Remember how awful I felt when I tried to write resumes? I hired a couple of amazing writers and trained them to write Rainmaker style. Now their resumes are better than those I crafted alone, we serve more people, and I remain closely connected to clients throughout the process and through coaching.

Speaking of coaching: Would it surprise you to hear that my clients do, indeed, want to talk about callings? That finding their sense of purpose is a driving force for almost everyone who contacts me, whether they hire me as a coach, a speaker, or to help craft their personal brand.

Clues come from the universe again, all the time, like they did back in my guiding days. Now I’m happy to interpret them as calls.

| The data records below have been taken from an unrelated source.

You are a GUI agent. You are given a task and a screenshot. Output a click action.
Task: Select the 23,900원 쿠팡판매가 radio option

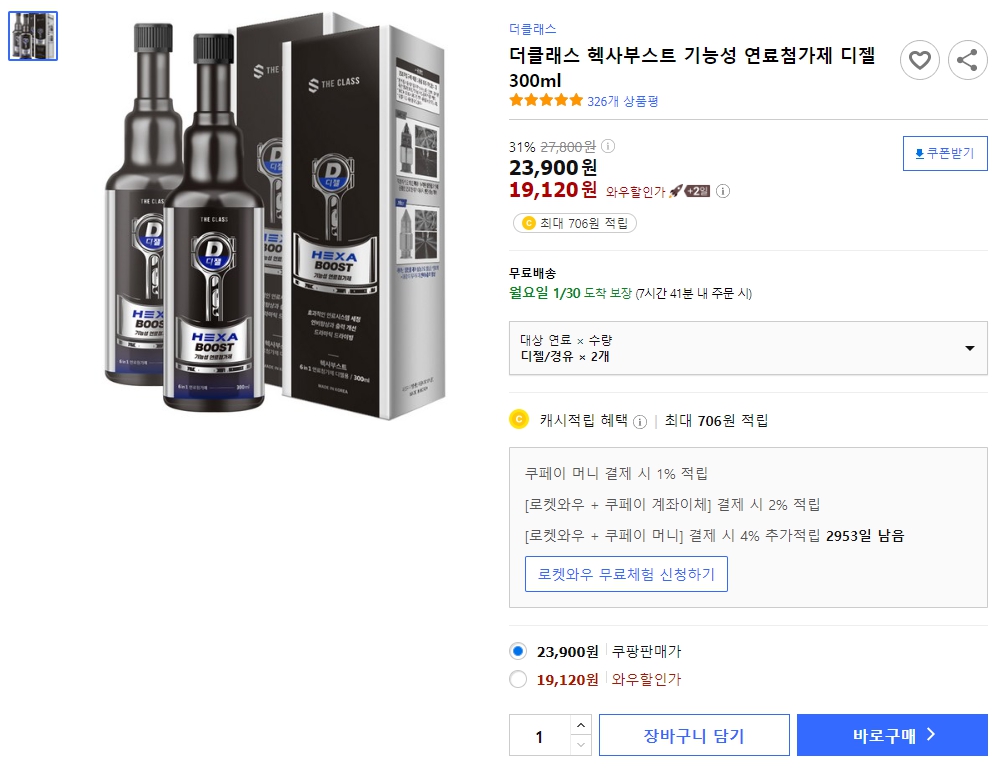[x=518, y=650]
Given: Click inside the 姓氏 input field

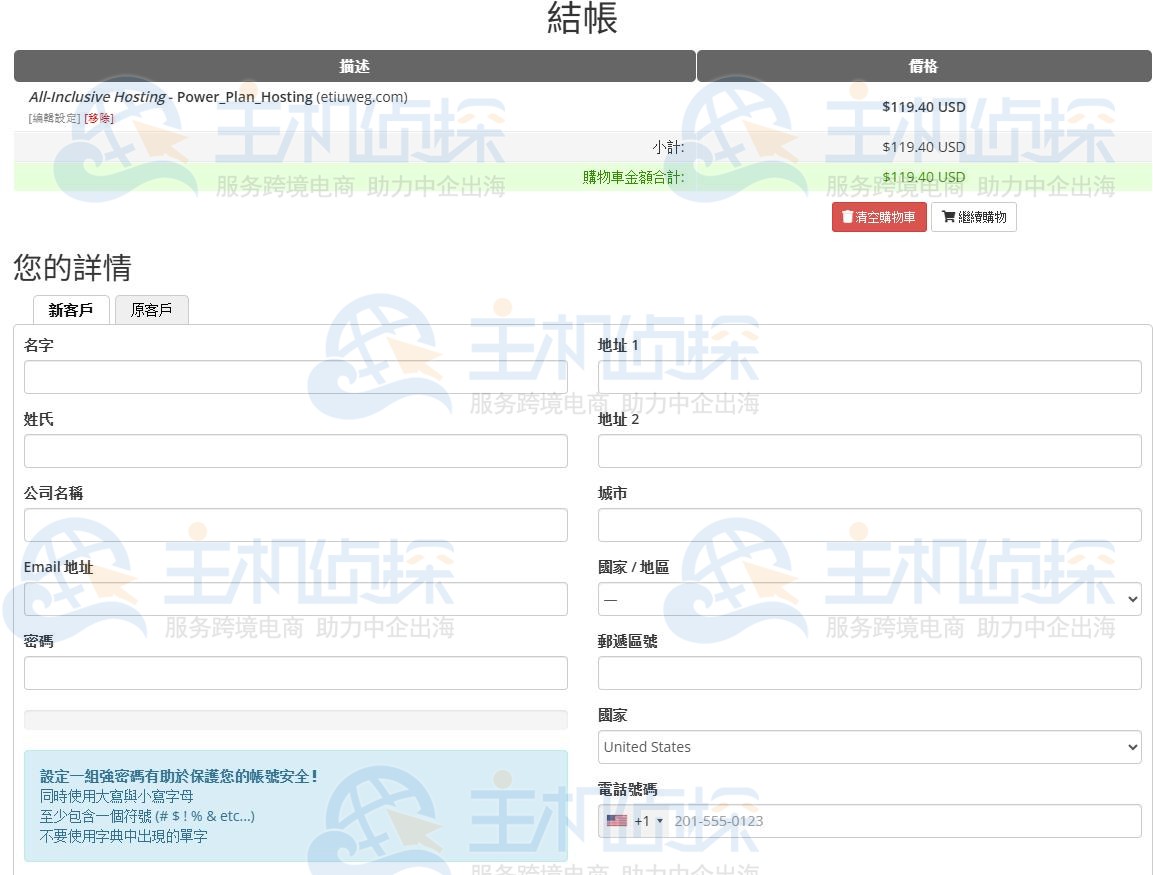Looking at the screenshot, I should click(x=295, y=451).
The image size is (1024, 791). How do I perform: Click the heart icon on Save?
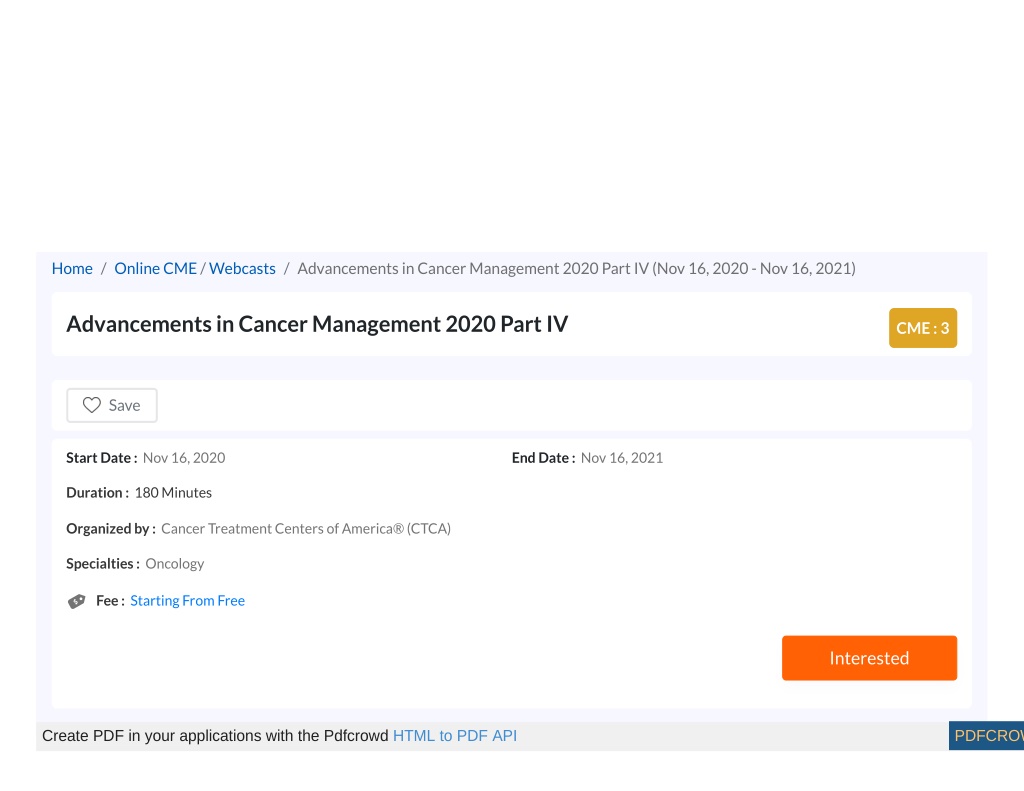click(91, 405)
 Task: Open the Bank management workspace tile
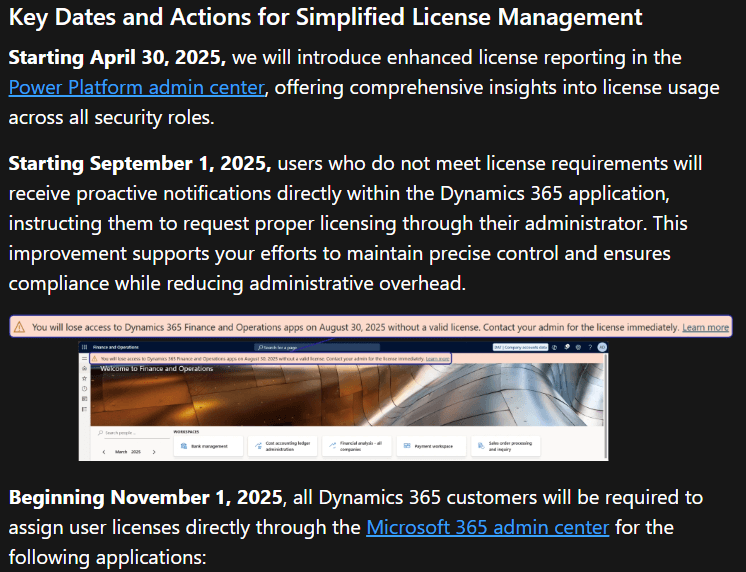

It seems I’m called to help people in transition realize their dreams by finding and following their callings.

As I release beliefs and behaviors that no longer serve, rest when I need it, play on the regular, try new things to see how my soul likes them, and relax into trusting myself and my guidance, a funny thing has happened. I continue to navigate symptoms, but my vitality has increased. My business keeps growing. I’m hosting my first Glacier Quest medicine walk retreat this summer.

I got wet feet for this one.

I have so many ideas and projects in the hopper and the creativity and energy to act on them, despite, or just maybe because I lie down almost every single day and follow an invisible rider wherever she leads.

I am so curious where we’ll go, next.

How and where is your soul guiding you?

p.s. I’m filled with gratitude for Julia, whose wildly different experience sparked my own call to raise my hand. And by the way, Kitty, Rainbow Unicorn, and I reunited for a lovely and colorful master coach training in 2016.